→ STATED TASK
Reproduce the entries below word for word, leaving out the pictures.

— BEGIN TASK MATERIAL —

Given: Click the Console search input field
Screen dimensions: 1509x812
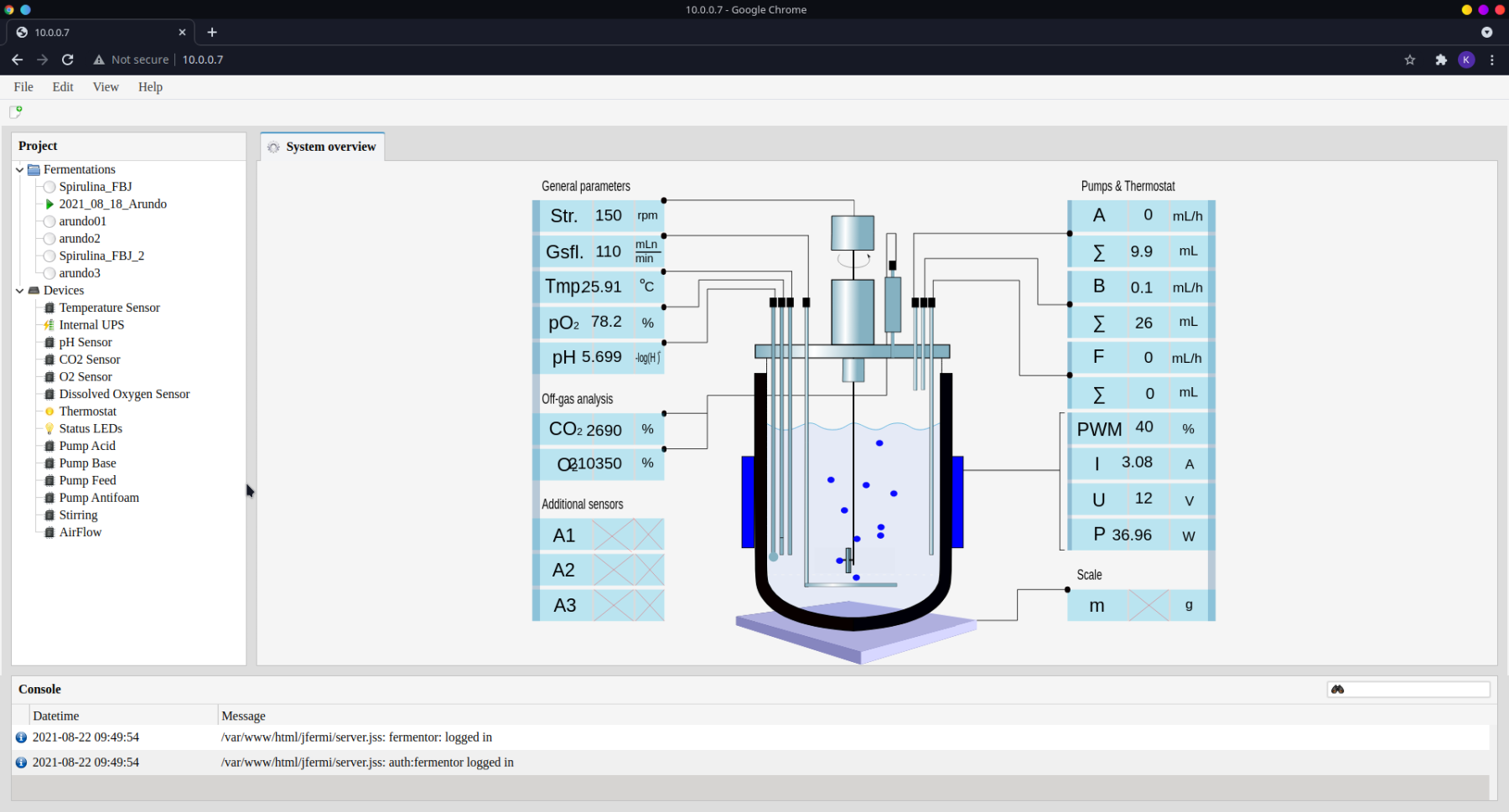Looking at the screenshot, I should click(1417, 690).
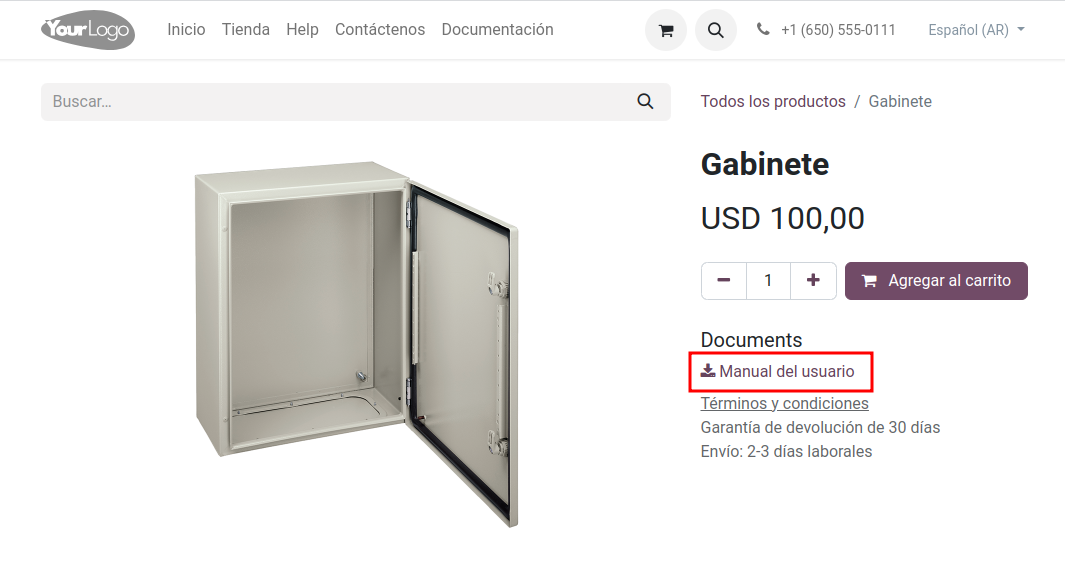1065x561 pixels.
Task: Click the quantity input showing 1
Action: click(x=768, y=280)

— END TASK MATERIAL —

→ WRITTEN ANSWER
Given: Click the Console search input field
Screen dimensions: 1509x812
Looking at the screenshot, I should click(1417, 690).
1065x561 pixels.
Task: Click the quantity input showing 1
Action: click(x=768, y=280)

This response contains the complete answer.